Wednesday, February 21, 2018

AI in business - Costs, Benefits, Risks and Opportunities - example for small business


Artificial Intelligence (AI) is the new hype of today's digital world. Except, it really isn't - for this key reason: it adds value.  That is what essentially business and capitalism are about - taking inputs, adding value and selling the value added goods or services for a higher price and making a profit in the difference between the cost and price.
Beyond the headlines and buzzwords, though, are some developments that will upend the way we think of work, and business - from getting quotes for a home roofing project to how work itself gets done.  The key question is, at what cost? should businesses rush into AI, or step into it incrementally?
Depending on the size of the business, the industry and competitors, it may be one or the other.  For smaller businesses, an incremental process may be a good way to gauge the promise, pain and profits of the new ways.
Smaller businesses do not have the capital to spend large funds.  But the good news is that off the shelf commercial software, combined with vast data processing ability at low scalable costs (through cloud) are leveling the field.  Likewise, talent is getting more widespread - regardless of what one might hear about an AI talent shortage at the high end (that's Google and Uber fighting over self driving cars and such).  
Here is an example of data analysis and prediction of new roofing prospects in a medium sized suburb (50,000+homes) for a roofing firm, whose primary business is replacing old roofs on homes and smaller commercial establishments. 
Expertise to create an AI modeled marketing campaign is easy and getting easier by the month.  Thousands of aspiring data scientists, including college students, free-lancers, mid-career employees who have some data analytics knowledge and are eager to apply their skills - many of whom may do it for a small fee or even for free (in exchange for your data and a plug on LinkedIn or a recommendation).  Many of these practitioners will probably use their own hosting or infrastructure resources.
Here's the value proposition - as opposed to more traditional methods, this is a possible scenario of how an AI inspired campaign might look like.
- Get satellite imagery of the town from commercial satellite imagery or existing free database if available.
- Use database file to filter out new homes, government properties and commercial grade properties that need to be excluded (flat concrete roofs, for example).
- Use image recognition and CNN (Convoluted Neural Network) processing to determine which roofs  are in deteriorated condition.
- Use calculation of roof size (from image database) to estimate effort - roofing materials, labor, time to completion).
- Use property records to get owner details.
- Use more detailed databases to exclude properties in receivership (foreclosed properties).
- Use township public records to exclude properties that are abandoned, with tax liens etc.
- Send digital marketing offers to targeted lists.
- Physical flyers to targeted lists with discounts and financing offers.
- Joint marketing prospects with local bank branches (for financing and home equity loans).
- Joint marketing prospects with local real estate firms.
- Project end date (to close out campaign, tally costs and new clients) and season related end of activity (for example, in Northern areas, middle of Fall).
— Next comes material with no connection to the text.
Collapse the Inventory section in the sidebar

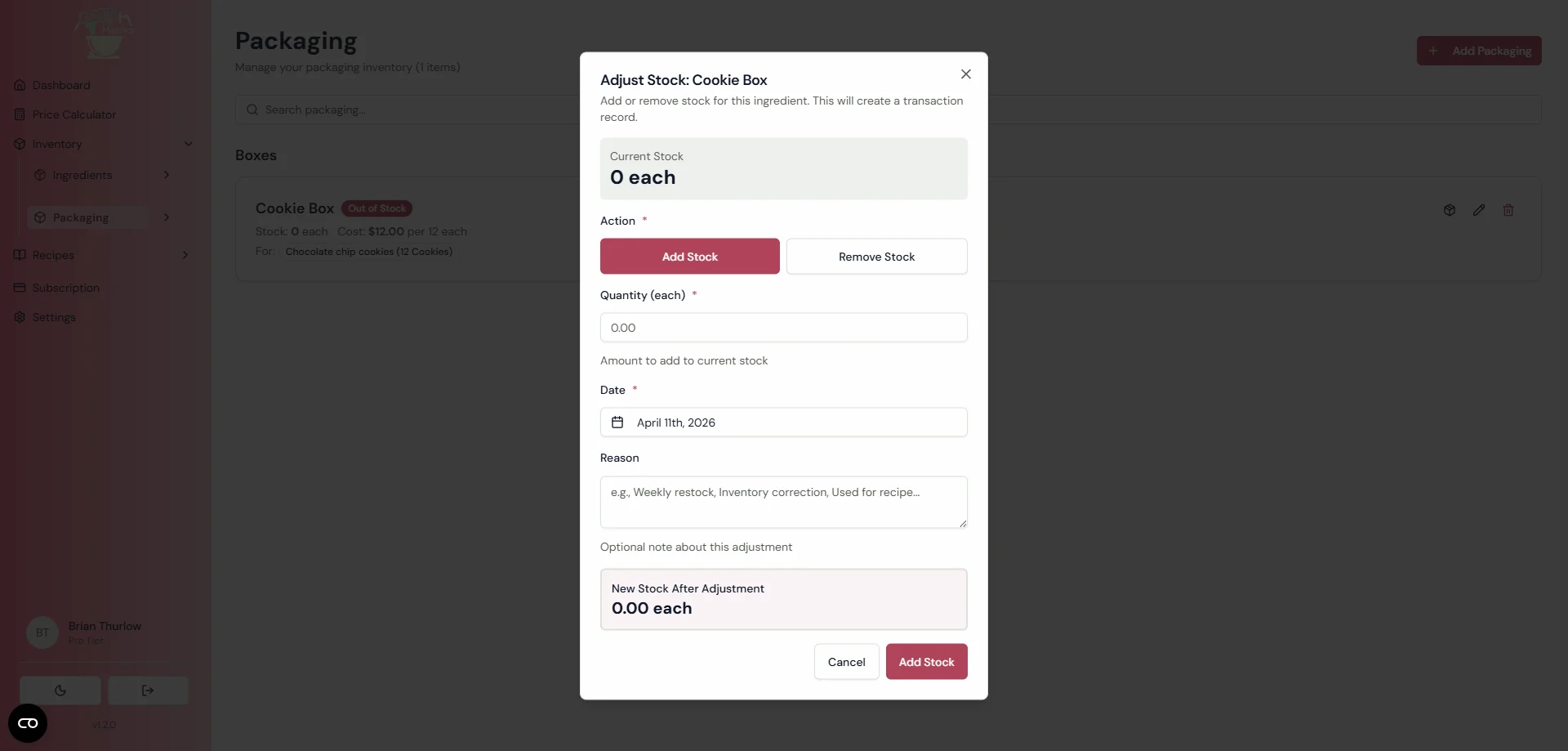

A post-completion analysis would, of course, ask these questions:
  • How many new clients resulted from the campaign? 
  • Was it more or less than similar sized "older" campaigns (flyers, commercials) from the past?
  • Once you factor out seasonal factors, was it worth it?
  • Cost-benefit analysis
In the near future, these questions will become moot as almost all marketing campaigns will be done in the new digital AI way.  Until then, the value proposition will have to be tested through 'get your feet wet' smaller initiatives.